If you suffer from Austin’s Cedar Fever, you need to know about fresh Nettle Tincture.
Stinging Nettle, Urtica dioica, is a common plant which grows in waste ground and likes to grow near human habitations. Nettle, also known as Stinging nettles, Common nettles or Small nettle is different from our Texas grown Bull nettle which is also commonly found in waste areas.
One of the identifying aspects of Nettle is the white, prickly fiber that grows along the stem. Therefore I grow my Nettle in very large clay pot so I can keep it isolated and the visitors to my garden do not get stung. I have noticed, however, that you can gently harvest the Nettle leaves, with bare hands, if you talk sweetly to the plant asking it’s permission for harvest and thanking it for all it’s many gifts.
So what are some of those gifts? Nettle is actually my favorite herb that I use the most (be careful I might say that about several herbs). Nettle is a tonic herb and it can be eaten as a food. Like spinach, or any other green, it can be steamed or stir-fried with garlic (YUM). Nettle is known as a Potherb. Nettle makes a delicious, earthy tea, which can be drunk anytime. It is loaded with nutrients such as Vitamins C, K, A, Iron, Calcium and Chlorophyll. This herb can benefit the entire body and is particularly good for anemia. Nettle also acts as a natural histamine so it can be used for asthma, other lung congestive problems and even Austin’s famous cedar fever. You need to use the fresh plant to make an effective Nettle Tincture and not one made from the dried herb. Nettle also acts as an effective diuretic, helps to eliminate uric acid and reduces water retention. Nettle is ideal to drink during menstruation, as it not only reduces water retention but it is also effective for profuse menstruation. Nettle is an Alterative Herb as it acts to nourish and purify the blood. When I drink Nettle tea I feel that I am drinking the blood of Mother Earth.
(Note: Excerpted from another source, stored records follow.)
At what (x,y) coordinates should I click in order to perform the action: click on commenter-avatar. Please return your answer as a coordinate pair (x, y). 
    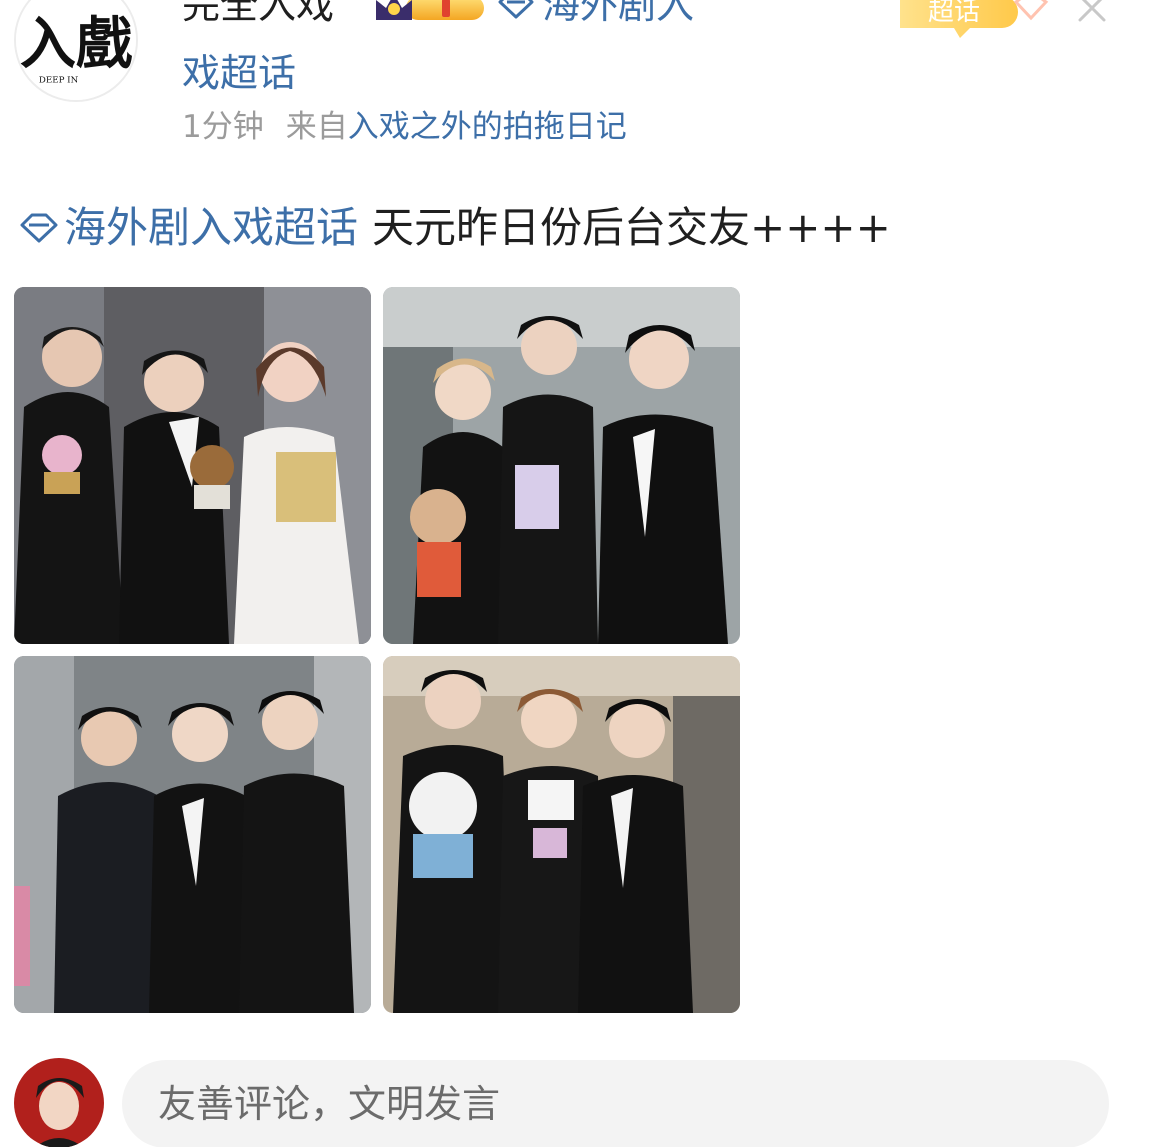
    Looking at the image, I should click on (59, 1102).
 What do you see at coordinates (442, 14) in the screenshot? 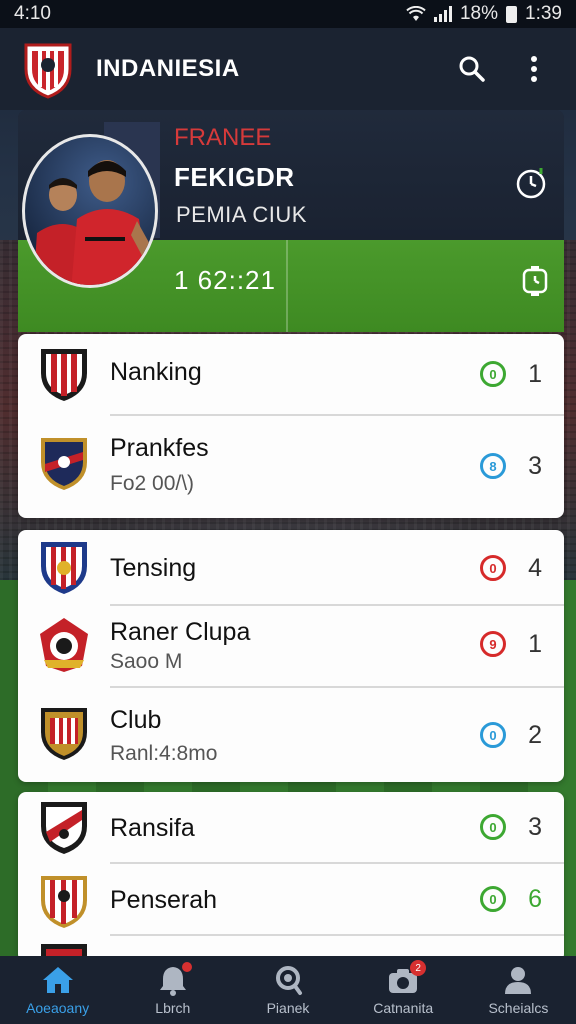
I see `signal-icon` at bounding box center [442, 14].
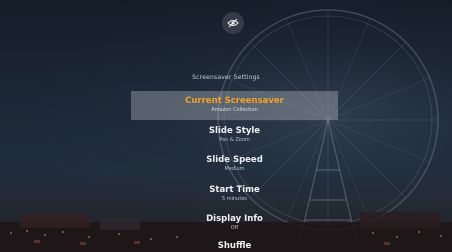 This screenshot has width=452, height=252. Describe the element at coordinates (234, 101) in the screenshot. I see `menu-item-label: Current Screensaver` at that location.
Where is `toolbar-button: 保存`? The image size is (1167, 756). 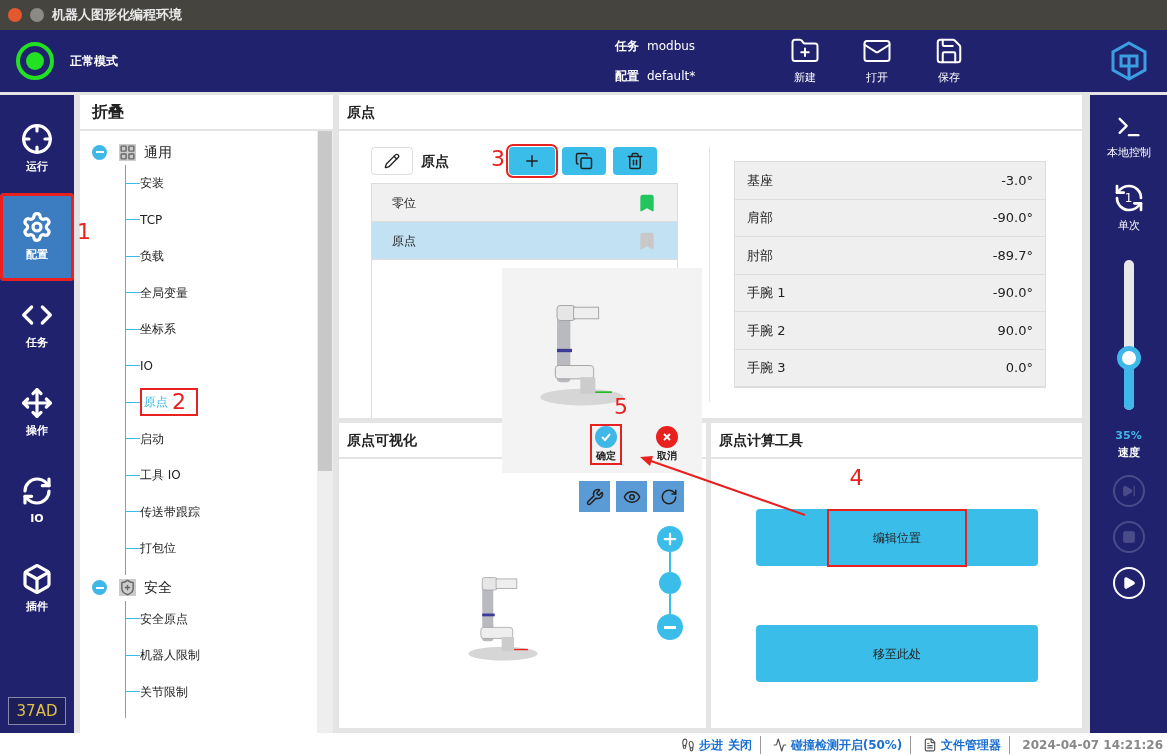 toolbar-button: 保存 is located at coordinates (950, 61).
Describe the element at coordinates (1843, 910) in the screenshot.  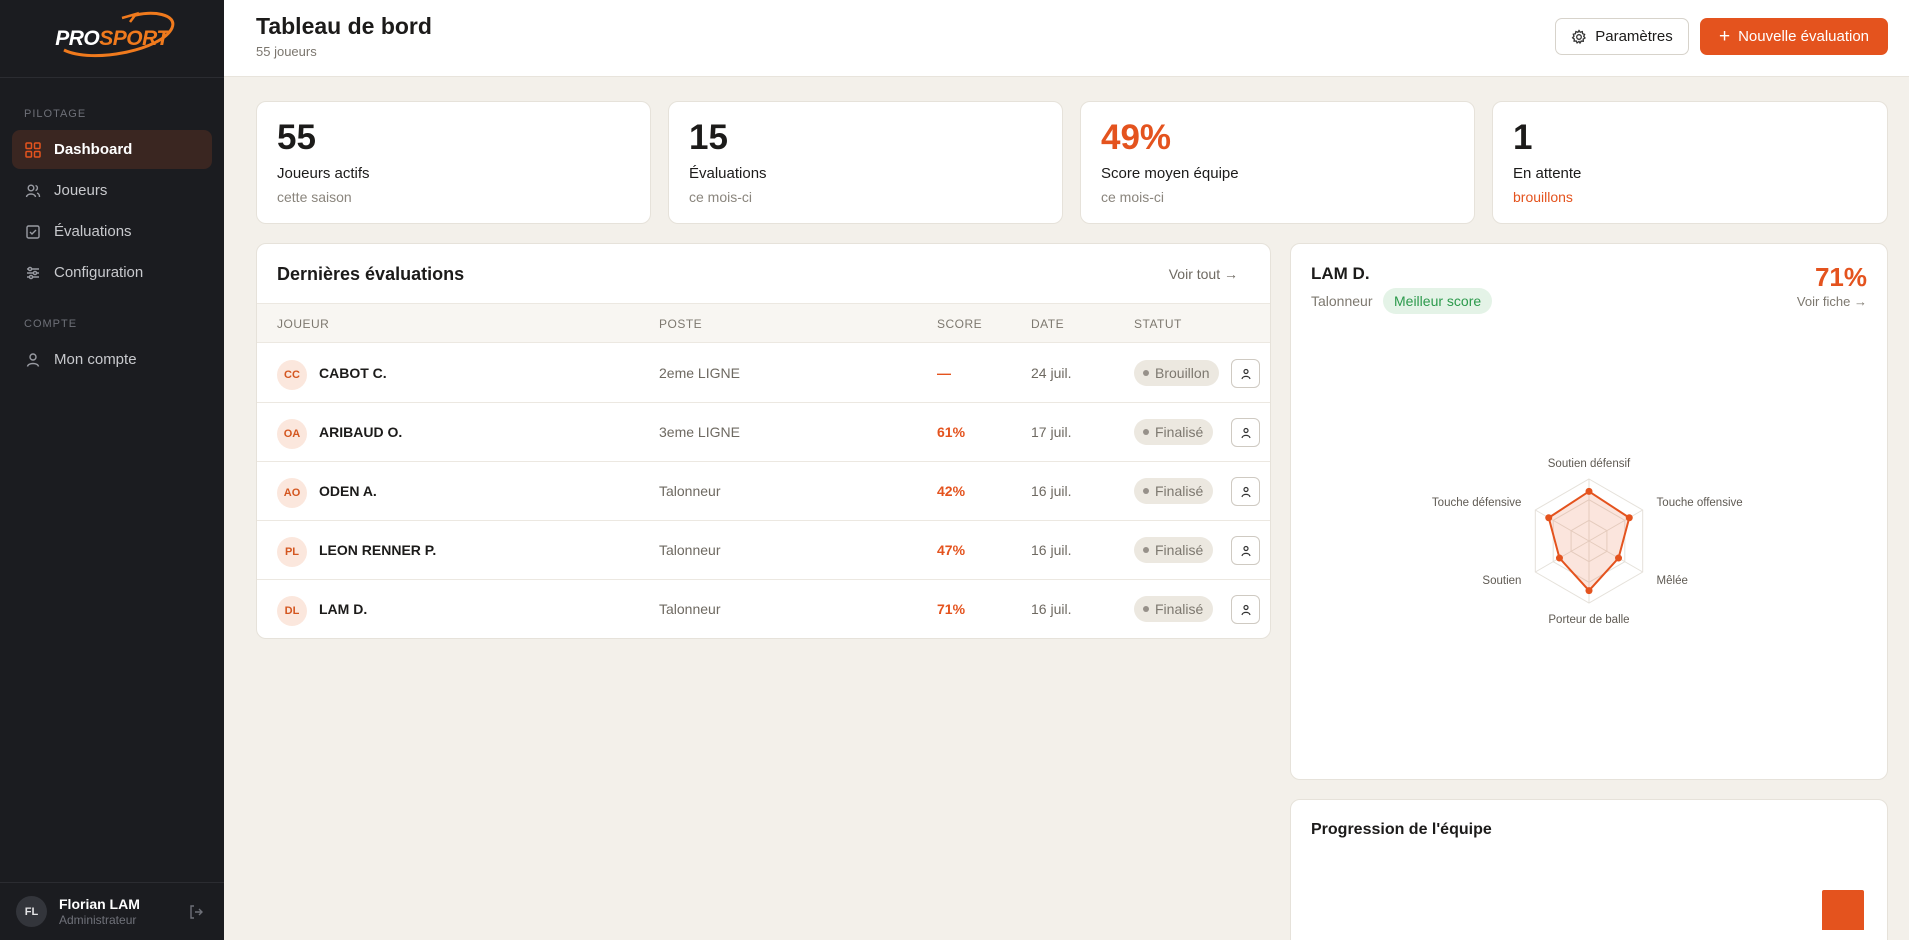
I see `progression-bar` at that location.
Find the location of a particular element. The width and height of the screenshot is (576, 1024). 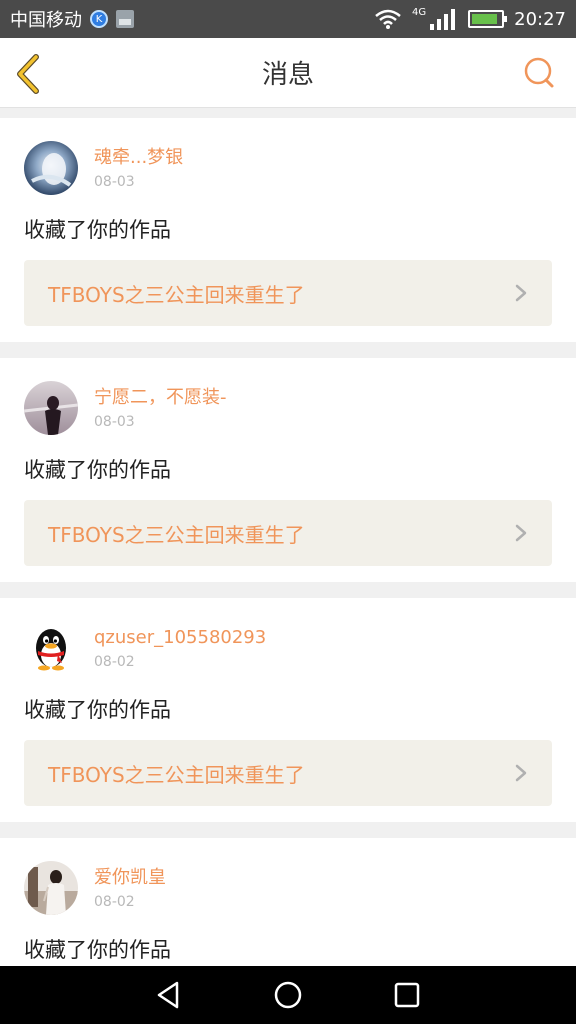

system-nav-bar is located at coordinates (288, 995).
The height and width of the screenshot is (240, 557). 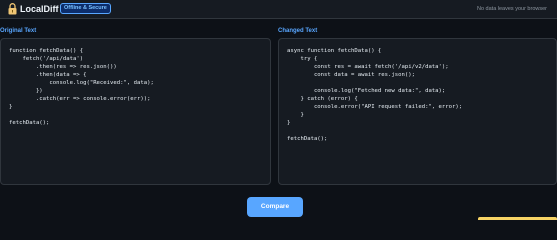 What do you see at coordinates (518, 218) in the screenshot?
I see `bottom-accent-bar` at bounding box center [518, 218].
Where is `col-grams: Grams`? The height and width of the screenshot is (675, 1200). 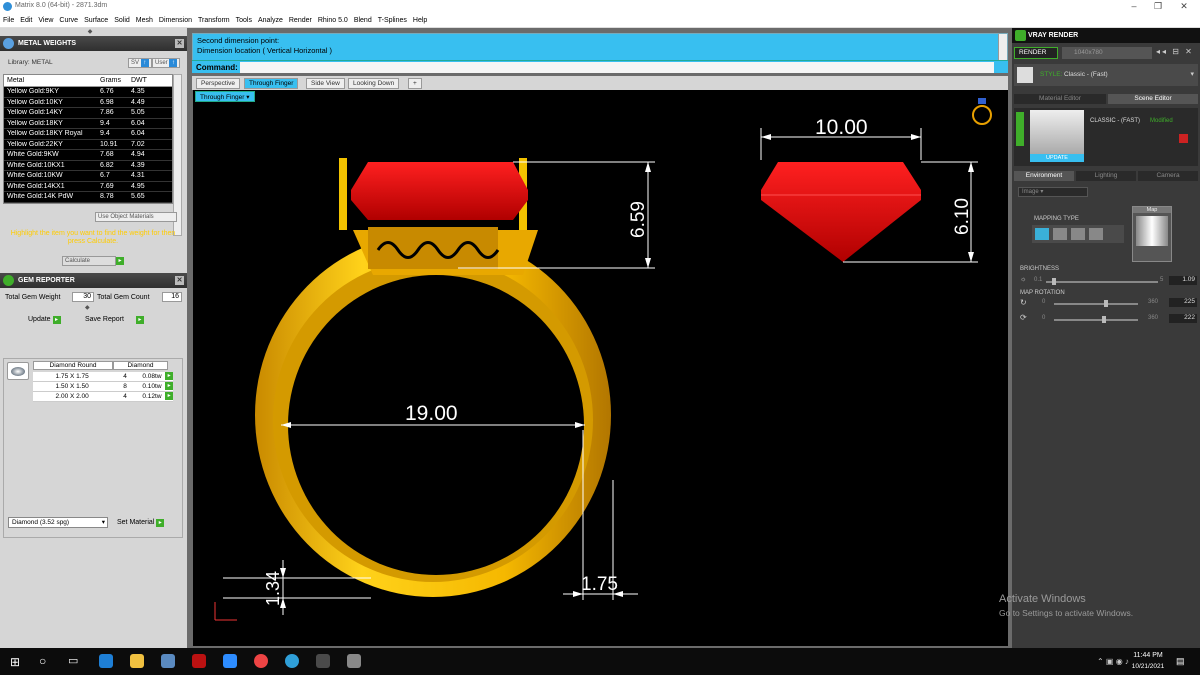
col-grams: Grams is located at coordinates (114, 80).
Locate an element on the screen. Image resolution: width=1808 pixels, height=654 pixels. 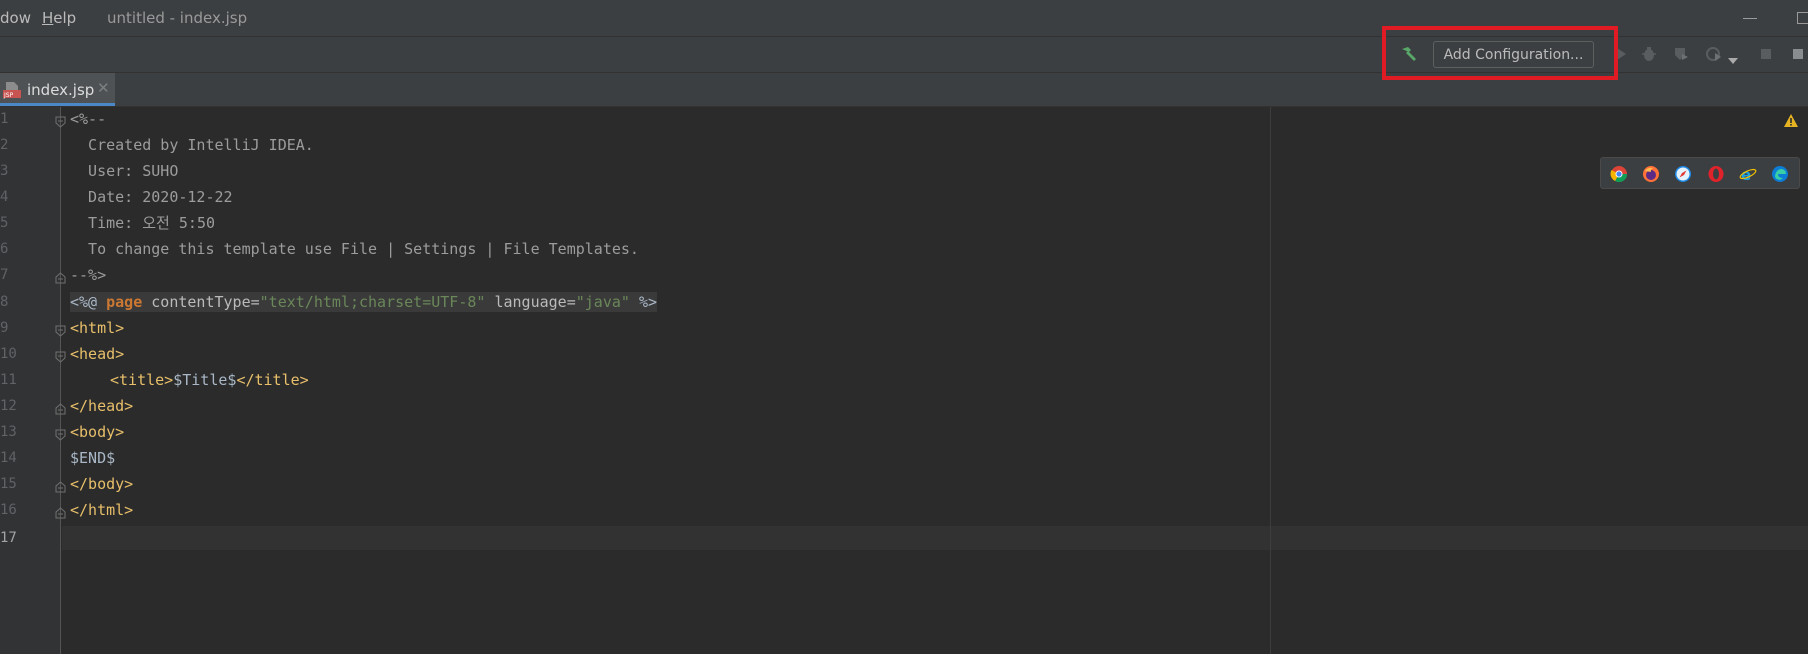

These are just some of the medicinal benefits of Nettle. It can also be used as a green dye and the tough fibers of the stalk can be made into cloth. And if you do get a nettle sting, the juice of the plant itself, along with Yellow Dock, Rumex crispus, can be used as an antidote.
So never again think negatively of this incredible herb. With its stingers and all Nettle is so helpful to so many systems of the body, including the Respiratory System, the Urinary System and the Reproductive System. I like Nettle as a tea, but you can also use it as a tincture or even as a food. If you want to plant your own, sow good quality seeds in the fall and you will have a great supply for many years.